Example Configuration for LLM-as-a-Judge (OpenAI-compatible Judge LLM)#

Use the following code to create a configuration for an LLM-as-a-Judge evaluation that uses an OpenAI-compatible Judge LLM. To provide credentials for authenticating with an OpenAI-compatible Judge LLM, include an api_key in the judge_model.api_endpoint field.

curl

curl -X "POST" "http://${EVALUATOR_HOSTNAME}/v1/evaluation/configs" \
    -H 'accept: application/json' \
    -H 'Content-Type: application/json' \
    -d '
    {
        "type": "mt_bench",
        "name": "my-configuration-judge-2",
        "namespace": "my-organization",
        "params": {
            "max_tokens": 1024,
            "temperature": 0.75,
            "top_p": 0.9,
            "stop": [],
            "extra": {
                "top_k": 40
            }
        },        
        "tasks": {
            "mt_bench": {
                "type": "mt_bench",
                "params": {
                    "judge_model": {
                        "api_endpoint": {
                            "url": "<my-nim-deployment-base-url>/completions",
                            "model_id": "<my-model>",
                            "api_key": "<openai-api-key>"
                        }
                    },
                    "judge_inference_params": {
                        "max_tokens": 2048,
                        "temperature": 1.0e-05,
                        "top_p": 1.0e-05,
                        "stop": [],
                        "top_k": 1
                    }
                }
            }
        }
    }'

Python

data = {
    "type": "mt_bench",
    "name": "my-configuration-judge-2",
    "namespace": "my-organization",
    "params": {
        "max_tokens": 1024,
        "temperature": 0.75,
        "top_p": 0.9,
        "stop": [],
        "extra": {
            "top_k": 40
        }
    },        
    "tasks": {
        "mt_bench": {
            "type": "mt_bench",
            "params": {
                "judge_model": {
                    "api_endpoint": {
                        "url": "<my-nim-deployment-base-url>/completions",
                        "model_id": "<my-model>",
                        "api_key": "<openai-api-key>"
                    }
                },
                "judge_inference_params": {
                    "max_tokens": 2048,
                    "temperature": 1.0e-05,
                    "top_p": 1.0e-05,
                    "stop": [],
                    "top_k": 1
                }
            }
        }
    }
}

endpoint = f"http://{EVALUATOR_HOSTNAME}/v1/evaluation/configs"

response = requests.post(endpoint, json=data).json()

Retriever Pipeline Configurations#

NeMo Evaluator provides support for evaluation of retriever pipelines on standard academic datasets and custom datasets.
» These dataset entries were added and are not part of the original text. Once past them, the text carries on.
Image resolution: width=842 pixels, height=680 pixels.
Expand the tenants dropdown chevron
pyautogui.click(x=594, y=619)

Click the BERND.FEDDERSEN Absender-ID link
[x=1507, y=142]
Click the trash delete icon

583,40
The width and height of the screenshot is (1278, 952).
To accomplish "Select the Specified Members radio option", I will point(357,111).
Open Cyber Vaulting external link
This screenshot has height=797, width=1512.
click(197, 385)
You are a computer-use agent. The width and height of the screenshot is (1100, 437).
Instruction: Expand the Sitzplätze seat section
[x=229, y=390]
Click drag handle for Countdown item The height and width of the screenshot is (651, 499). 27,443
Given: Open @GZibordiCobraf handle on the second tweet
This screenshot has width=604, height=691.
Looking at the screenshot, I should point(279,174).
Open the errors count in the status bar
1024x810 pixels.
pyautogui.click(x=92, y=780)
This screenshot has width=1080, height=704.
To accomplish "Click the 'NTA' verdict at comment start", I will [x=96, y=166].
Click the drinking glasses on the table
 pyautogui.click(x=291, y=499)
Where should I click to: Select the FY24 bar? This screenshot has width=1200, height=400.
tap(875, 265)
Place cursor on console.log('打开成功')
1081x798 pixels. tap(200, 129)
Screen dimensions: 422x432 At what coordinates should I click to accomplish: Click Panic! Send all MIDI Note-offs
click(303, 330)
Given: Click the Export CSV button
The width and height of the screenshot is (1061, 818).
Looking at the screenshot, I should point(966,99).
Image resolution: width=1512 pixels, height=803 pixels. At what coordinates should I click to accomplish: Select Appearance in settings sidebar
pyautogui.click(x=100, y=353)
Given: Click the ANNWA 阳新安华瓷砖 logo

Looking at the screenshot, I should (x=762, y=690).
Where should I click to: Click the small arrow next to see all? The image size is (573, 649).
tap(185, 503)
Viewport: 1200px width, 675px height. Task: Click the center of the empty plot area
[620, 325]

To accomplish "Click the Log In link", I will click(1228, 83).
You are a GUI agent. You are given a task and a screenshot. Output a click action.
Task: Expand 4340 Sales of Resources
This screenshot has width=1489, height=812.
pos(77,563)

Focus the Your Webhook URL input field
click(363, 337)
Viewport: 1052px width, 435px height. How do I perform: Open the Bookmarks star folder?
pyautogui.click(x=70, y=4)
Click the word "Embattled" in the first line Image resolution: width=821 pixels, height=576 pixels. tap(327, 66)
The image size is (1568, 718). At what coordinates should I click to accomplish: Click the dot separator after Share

For more information, refer to Retriever Pipelines.

Example Configuration for Embedding + Reranking (Standard Data)#

Use the following code to create a configuration for a retriever evaluation, with embedding + reranking, that uses standard data.

curl

curl -X "POST" "http://${EVALUATOR_HOSTNAME}/v1/evaluation/configs" \
    -H 'accept: application/json' \
    -H 'Content-Type: application/json' \
    -d '
    {
        "type": "retriever",
        "name": "my-configuration-retriever-1",
        "namespace": "my-organization",
        "tasks": {
            "my-beir-task": {
                "type": "beir",
                "dataset": {
                    "files_url": "file://fiqa/"
                },
                "metrics": {
                    "recall_5": {"type": "recall_5"},
                    "ndcg_cut_5": {"type": "ndcg_cut_5"},
                    "recall_10": {"type": "recall_10"},
                    "ndcg_cut_10": {"type": "ndcg_cut_10"}
                }
            }
        }
    }'

Python

data = {
    "type": "retriever",
    "name": "my-configuration-retriever-1",
    "namespace": "my-organization",
    "tasks": {
        "my-beir-task": {
            "type": "beir",
            "dataset": {
                "files_url": "file://fiqa/"
            },
            "metrics": {
                "recall_5": {"type": "recall_5"},
                "ndcg_cut_5": {"type": "ndcg_cut_5"},
                "recall_10": {"type": "recall_10"},
                "ndcg_cut_10": {"type": "ndcg_cut_10"}
            }
        }
    }
}

endpoint = f"http://{EVALUATOR_HOSTNAME}/v1/evaluation/configs"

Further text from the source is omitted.